**Work request**
This exercise asks for a copy of each line in the records below with the word "radio" in it.

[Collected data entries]
-.-.-
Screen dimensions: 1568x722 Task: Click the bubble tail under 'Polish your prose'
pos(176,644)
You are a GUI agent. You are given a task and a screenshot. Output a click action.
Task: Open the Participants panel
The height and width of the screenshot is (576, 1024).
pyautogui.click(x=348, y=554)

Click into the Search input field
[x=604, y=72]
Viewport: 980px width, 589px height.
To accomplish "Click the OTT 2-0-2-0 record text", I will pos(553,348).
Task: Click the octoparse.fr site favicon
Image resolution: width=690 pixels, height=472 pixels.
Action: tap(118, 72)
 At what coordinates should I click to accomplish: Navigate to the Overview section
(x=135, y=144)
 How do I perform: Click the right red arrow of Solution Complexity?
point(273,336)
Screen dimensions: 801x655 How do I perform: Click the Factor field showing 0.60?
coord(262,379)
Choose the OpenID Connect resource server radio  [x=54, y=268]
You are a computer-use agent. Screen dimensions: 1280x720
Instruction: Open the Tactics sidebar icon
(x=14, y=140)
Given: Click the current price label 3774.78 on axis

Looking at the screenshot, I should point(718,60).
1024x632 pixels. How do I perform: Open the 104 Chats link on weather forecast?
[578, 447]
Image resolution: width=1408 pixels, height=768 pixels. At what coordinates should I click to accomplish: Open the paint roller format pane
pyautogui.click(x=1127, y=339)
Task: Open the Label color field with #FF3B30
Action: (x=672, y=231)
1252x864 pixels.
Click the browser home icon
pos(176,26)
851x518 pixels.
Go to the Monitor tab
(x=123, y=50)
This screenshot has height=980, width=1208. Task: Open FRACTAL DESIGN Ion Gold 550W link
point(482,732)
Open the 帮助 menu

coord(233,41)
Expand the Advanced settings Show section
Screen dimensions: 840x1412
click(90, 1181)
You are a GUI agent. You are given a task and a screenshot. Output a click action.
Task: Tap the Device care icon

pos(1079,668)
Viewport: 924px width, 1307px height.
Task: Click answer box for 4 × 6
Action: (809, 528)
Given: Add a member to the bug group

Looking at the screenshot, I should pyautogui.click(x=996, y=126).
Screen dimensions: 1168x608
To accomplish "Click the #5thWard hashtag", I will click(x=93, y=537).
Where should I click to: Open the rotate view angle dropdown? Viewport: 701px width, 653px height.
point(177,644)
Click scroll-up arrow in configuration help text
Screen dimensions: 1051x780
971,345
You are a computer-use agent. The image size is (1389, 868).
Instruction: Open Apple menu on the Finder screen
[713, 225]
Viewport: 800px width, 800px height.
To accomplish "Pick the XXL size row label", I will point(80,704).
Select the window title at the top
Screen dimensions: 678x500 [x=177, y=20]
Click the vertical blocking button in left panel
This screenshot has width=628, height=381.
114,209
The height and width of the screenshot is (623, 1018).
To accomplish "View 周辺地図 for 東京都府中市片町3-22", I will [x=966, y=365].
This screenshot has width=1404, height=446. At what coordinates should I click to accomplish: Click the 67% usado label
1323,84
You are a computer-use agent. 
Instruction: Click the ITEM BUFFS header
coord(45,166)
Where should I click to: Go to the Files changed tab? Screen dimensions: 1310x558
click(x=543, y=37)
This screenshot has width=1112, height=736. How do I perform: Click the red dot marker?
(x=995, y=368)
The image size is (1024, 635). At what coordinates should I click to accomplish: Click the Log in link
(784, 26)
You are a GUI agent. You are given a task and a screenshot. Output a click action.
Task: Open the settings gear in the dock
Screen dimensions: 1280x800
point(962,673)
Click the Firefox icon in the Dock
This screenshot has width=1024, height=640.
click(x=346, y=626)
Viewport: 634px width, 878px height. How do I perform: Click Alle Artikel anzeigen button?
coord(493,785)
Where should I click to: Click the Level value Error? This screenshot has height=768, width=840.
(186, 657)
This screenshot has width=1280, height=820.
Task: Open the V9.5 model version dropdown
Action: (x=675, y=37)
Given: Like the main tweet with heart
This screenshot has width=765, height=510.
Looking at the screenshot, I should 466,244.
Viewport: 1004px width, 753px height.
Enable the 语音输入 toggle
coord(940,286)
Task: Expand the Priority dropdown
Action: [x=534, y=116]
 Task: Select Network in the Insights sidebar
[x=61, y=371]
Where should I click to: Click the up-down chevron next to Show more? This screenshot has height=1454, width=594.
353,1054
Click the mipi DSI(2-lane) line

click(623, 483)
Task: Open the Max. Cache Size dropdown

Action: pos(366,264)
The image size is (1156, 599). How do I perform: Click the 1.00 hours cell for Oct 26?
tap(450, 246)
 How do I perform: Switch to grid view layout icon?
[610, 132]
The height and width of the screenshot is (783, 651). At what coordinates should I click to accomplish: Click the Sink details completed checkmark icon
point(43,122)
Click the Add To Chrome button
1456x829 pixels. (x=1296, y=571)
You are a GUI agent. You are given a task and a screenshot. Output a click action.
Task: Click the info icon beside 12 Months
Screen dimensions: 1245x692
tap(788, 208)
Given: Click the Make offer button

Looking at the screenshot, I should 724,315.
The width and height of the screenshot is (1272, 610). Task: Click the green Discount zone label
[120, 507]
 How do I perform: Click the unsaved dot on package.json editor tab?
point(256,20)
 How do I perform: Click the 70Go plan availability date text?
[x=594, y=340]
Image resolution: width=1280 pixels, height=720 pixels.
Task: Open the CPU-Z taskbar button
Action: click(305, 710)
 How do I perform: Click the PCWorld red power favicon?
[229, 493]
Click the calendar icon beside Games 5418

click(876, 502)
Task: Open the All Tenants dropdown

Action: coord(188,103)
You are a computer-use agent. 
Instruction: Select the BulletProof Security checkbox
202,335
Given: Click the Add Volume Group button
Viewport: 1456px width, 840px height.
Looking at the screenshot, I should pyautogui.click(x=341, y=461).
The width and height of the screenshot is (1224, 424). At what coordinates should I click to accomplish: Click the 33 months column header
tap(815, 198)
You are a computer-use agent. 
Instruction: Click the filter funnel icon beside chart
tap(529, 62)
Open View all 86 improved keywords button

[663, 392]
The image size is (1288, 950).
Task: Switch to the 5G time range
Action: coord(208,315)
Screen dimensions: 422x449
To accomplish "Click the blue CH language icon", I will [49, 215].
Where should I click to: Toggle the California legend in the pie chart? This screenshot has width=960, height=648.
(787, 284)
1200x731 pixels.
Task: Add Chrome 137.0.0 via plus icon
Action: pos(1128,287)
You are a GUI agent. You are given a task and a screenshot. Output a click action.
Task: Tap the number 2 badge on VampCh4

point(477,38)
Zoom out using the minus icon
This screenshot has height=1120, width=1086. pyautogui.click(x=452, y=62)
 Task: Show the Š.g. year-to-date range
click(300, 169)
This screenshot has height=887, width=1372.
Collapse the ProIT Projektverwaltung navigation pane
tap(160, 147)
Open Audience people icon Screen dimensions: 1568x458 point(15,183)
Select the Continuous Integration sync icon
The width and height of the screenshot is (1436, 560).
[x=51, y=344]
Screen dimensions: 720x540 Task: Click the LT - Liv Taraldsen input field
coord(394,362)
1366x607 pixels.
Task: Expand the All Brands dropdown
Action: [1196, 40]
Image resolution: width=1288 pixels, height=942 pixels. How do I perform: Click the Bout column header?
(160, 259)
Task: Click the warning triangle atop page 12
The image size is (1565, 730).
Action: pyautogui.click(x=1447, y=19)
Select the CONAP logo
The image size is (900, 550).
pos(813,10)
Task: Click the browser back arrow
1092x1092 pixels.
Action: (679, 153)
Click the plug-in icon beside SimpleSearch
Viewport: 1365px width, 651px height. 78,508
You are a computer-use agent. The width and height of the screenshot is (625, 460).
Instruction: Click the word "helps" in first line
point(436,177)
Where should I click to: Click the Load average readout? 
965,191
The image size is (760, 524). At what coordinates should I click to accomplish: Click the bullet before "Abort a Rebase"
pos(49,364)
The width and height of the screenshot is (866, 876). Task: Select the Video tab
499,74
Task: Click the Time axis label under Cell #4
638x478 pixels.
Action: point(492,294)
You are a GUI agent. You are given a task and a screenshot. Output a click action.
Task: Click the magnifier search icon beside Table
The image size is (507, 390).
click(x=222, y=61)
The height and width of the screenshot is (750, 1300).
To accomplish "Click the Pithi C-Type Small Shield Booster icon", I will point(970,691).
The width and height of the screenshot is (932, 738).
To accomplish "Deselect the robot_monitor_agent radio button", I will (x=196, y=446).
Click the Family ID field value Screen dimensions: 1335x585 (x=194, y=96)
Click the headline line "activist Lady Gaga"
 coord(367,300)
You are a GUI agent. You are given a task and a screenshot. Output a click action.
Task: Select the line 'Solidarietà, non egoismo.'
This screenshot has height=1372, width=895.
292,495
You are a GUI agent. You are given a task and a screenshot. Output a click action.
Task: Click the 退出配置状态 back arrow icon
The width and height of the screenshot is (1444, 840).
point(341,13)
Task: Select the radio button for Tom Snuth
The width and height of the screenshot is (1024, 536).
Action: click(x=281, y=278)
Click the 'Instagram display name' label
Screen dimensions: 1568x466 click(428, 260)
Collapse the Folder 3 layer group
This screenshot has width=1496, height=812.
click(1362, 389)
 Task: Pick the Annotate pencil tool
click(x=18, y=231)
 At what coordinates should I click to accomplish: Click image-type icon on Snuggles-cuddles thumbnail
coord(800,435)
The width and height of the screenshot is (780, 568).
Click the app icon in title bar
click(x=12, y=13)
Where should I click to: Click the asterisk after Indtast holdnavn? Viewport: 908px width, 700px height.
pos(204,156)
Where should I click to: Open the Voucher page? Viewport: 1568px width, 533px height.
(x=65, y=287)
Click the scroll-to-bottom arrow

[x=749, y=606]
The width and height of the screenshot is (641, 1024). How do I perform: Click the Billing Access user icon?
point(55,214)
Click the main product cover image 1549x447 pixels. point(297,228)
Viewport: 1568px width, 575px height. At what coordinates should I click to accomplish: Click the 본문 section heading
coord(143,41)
-.-.-
**Response area**
Choose the OpenID Connect resource server radio  [x=54, y=268]
To accomplish "Deselect the robot_monitor_agent radio button", I will (x=196, y=446).
Task: Select the radio button for Tom Snuth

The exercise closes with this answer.